Home Nasional Gerindra : PDIP Gunakan AKtivis 98 Tolak Pencapresan Prabowo

Gerindra : PDIP Gunakan AKtivis 98 Tolak Pencapresan Prabowo

0
SHARE
Foto : Istimewa
Foto : Istimewa
Foto : Istimewa

POROSNEWS.COM – Berbagai cara dilakukan oleh Partai Demokrasi Indonesia Perjuangan (PDIP) untuk memenangkan Joko Widodo (Jokowi) dalam pemilu presiden (pilpres) yang akan dihelat pada tanggal 9 Juli mendatang.

Menurut mantan aktivis 98 yang juga politisi Partai Gerindra Desmond Junaidi Mahesa, partai politik berlambang banteng dengan moncong putih tersebut telah memanfaatkan sekaligus mencuci otak sebagian aktivis 98 untuk mendukung mati-matian Jokowi sebagai capres PDIP, serta menolak Prabowo Subianto sebagai capres Partai Gerindra.

Sebagian aktivis 98 tersebut kembali membuka persoalan dugaan pelanggaran Hak asasi manusia (HAM) pada masa lalu yang digunakan untuk menyerang Prabowo Subianto. Salah satu aktivis 98 yang gencar menyuarakan hal tesebut adalah Masinton Pasaribu, Ketua Umum Relawan Pengawal Demokrasi (Repdem).

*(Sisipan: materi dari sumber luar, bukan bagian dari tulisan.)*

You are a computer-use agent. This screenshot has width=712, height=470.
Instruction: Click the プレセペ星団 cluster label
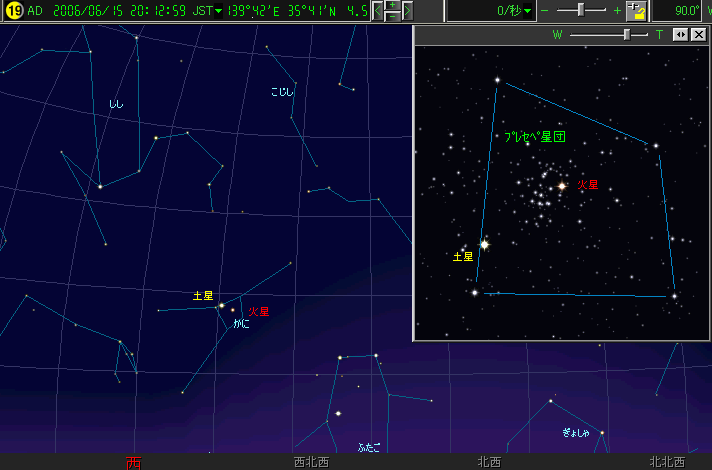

“Masinton ini kan orang PDI-P. Kalau dia memakai kendaraan aktivis 98, itu kan dia partisan,” kata Desmond yang juga salah satu ketua DPP Partai Gerindra dalam sebuah diskusi publik yang digelar di kantor Formappi, Kamis (8/5).

Desmond yang juga aktivis 98 tersebut mengatakan, dia sebenarnya respek terhadap rekan-rekannya sesama aktivis yangs sama-sama berjuang meruntuhkan kekuasaan Orde Baru. Kendati demikian, dia menyebut rekan-rekannya tersebut telah diperdaya oleh Masinton.

“Itu kalau kawan-kawan yang non-politik berkumpul, saya hormat sama mereka. Tidak politik bahasanya kan? Tapi kalau ada Masinton di situ yang hari ini duduk di DPR menolak pelanggaran HAM, susah bagi saya berkomentar,” ujar Desmond.

Sebelumnya, sekumpulan orang yang mengatasnamakan dirinya aktivis 98 berkumpul di bilangan Cikini, Jakarta. Mereka menolak capres yang memiliki beban di masa lalu seperti bakal capres Partai Gerindra, Prabowo Subianto dan bakal capres Partai Golongan Karya, Aburizal Bakrie.

“Kami mendukung orang yang bukan bagian dari rezim Orde Baru. Siapa yang generasi baru? Praktis Jokowi. Aburizal Bakrie bagian rezim Orba, Prabowo juga. Kan praktis pilihan ada pada Jokowi,” kata Masinton.

Masinton sendiri adalah caleg DPR RI asal PDIP di daerah pemilihan (dapil) DKI Jakarta II. Berdasarkan rekapitulasi penghitungan suara yang sudah ditetapkan oleh KPU RI beberapa waktu lalu, Masinton dipastikan bakal duduk ke Senayan sebagai seorang legislator. Sebab perolehan suara Masinton di dapil DKI Jakarta II yang meliputi kawasan Jakarta Selatan, jakarta Pusat dan Luar Negeri terbilang cukup. Walhasil, Masinton bakal menjadi wakil rakyat periode 2014-2019. TR/PN/003.